Présent 24h/24, au contact de chacun, à l’affût, à l’écoute, à la recherche de solutions… le « brigadier » est ce personnage indispensable à la bonne vie d’une commune.
À la fois ange gardien, garant de l’ordre public et médiateur, la population ne peut s’en passer. Et l’institution non plus : sans brigades territoriales, pas de gendarmerie. Souvent primo-engagés, les gendarmes des brigades territoriales, comme les sapeurs-pompiers, les urgences ou la police secours, sont confrontés à toutes les situations : accident de la route, bagarre, vol, découverte de cadavre, différend familial … Des constatations à l’accomplissement d’enquêtes, le maître mot des brigadiers est la polyvalence. Immersion à la brigade territoriale autonome (BTA) de Dardilly, dans la banlieue lyonnaise.
Reportage : Floriane Boillot
Photos : Aurore Lejeune
Au sud-ouest de Lyon, à Dardilly et ses environs, règne une certaine douceur de vivre et quelques quartiers sont plutôt huppés. Le nombre élevé d’entreprises attire en journée une population active et la délinquance est qualifiée « d’importation ». La BTA de Dardilly couvre un secteur d’environ 22 000 habitants, composé de quatre communes : Dardilly, La Tour de Salvagny, Dommartin et Marcy-l’Étoile. 25 militaires dont six femmes forment la BTA, et se partagent des locaux avec le peloton d’intervention et de surveillance de la gendarmerie (PSIG) et la brigade motorisée (BMO).

- Énoncé
Recopiez à l'identique le passage du reportage sur la brigade de Dardilly qui commence à « À la fois ange » et se termine à « la banlieue lyonnaise. ».

- Extraits du listing
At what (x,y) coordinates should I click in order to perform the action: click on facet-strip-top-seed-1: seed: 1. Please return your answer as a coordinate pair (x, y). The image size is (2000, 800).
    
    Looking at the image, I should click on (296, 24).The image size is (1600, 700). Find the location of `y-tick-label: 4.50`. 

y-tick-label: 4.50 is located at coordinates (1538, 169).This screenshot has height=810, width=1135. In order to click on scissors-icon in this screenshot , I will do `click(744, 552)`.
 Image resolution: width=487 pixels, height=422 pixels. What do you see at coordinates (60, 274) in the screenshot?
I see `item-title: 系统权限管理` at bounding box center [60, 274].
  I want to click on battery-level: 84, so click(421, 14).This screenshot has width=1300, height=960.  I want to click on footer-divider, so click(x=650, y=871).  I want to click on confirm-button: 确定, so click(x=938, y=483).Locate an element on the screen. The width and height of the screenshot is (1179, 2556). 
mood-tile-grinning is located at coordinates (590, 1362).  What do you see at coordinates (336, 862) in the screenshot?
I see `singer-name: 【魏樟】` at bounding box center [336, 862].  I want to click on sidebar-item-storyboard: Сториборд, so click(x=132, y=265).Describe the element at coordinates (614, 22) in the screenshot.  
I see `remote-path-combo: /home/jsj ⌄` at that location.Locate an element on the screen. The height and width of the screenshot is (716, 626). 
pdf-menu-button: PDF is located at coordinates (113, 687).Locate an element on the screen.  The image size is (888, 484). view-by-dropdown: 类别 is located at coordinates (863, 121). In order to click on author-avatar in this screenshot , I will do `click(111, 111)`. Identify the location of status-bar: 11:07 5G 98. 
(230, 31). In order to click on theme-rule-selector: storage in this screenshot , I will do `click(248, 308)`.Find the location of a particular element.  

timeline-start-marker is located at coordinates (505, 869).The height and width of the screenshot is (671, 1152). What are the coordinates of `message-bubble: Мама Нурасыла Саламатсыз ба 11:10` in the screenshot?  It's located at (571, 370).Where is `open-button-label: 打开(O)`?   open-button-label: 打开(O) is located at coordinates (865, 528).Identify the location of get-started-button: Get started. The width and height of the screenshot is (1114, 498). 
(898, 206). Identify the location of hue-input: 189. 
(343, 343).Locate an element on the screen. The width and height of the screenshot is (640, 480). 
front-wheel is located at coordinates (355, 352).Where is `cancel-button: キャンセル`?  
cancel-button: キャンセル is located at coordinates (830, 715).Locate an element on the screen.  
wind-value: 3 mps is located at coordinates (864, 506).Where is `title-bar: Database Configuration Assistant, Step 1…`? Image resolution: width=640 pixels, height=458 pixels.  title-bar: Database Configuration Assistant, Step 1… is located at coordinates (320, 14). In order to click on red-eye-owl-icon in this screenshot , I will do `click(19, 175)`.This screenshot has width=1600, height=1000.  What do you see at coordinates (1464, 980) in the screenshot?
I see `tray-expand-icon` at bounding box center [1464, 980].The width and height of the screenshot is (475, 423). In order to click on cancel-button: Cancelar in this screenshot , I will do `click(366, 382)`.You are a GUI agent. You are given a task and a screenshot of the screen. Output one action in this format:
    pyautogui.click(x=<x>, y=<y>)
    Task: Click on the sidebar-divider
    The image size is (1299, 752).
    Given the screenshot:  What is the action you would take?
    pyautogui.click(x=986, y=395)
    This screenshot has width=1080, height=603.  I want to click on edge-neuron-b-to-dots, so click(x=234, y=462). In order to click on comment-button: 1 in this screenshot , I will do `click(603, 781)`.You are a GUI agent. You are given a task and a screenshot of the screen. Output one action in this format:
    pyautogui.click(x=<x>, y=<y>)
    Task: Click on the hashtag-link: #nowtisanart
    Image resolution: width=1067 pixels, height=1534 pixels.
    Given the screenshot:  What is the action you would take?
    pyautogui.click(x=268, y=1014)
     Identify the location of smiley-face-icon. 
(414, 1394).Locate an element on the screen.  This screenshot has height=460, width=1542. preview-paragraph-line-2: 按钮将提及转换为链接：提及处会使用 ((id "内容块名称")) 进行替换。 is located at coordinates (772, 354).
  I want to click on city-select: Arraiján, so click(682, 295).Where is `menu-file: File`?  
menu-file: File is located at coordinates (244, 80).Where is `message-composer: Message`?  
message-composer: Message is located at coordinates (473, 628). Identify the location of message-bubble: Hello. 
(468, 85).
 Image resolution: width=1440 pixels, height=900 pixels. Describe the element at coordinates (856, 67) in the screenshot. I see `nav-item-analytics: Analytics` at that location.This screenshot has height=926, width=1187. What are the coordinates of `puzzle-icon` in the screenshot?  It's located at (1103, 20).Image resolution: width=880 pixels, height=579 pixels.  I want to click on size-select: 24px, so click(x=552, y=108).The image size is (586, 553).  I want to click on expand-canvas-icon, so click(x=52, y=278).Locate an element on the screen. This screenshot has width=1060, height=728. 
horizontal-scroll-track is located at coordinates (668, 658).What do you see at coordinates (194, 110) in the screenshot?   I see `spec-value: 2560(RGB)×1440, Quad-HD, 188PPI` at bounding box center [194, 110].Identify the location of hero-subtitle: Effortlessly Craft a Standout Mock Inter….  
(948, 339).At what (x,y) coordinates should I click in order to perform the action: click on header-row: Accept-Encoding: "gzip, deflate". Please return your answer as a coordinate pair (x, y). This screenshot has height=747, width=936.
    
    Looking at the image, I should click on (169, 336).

- Résultat
À la fois ange gardien, garant de l’ordre public et médiateur, la population ne peut s’en passer. Et l’institution non plus : sans brigades territoriales, pas de gendarmerie. Souvent primo-engagés, les gendarmes des brigades territoriales, comme les sapeurs-pompiers, les urgences ou la police secours, sont confrontés à toutes les situations : accident de la route, bagarre, vol, découverte de cadavre, différend familial … Des constatations à l’accomplissement d’enquêtes, le maître mot des brigadiers est la polyvalence. Immersion à la brigade territoriale autonome (BTA) de Dardilly, dans la banlieue lyonnaise.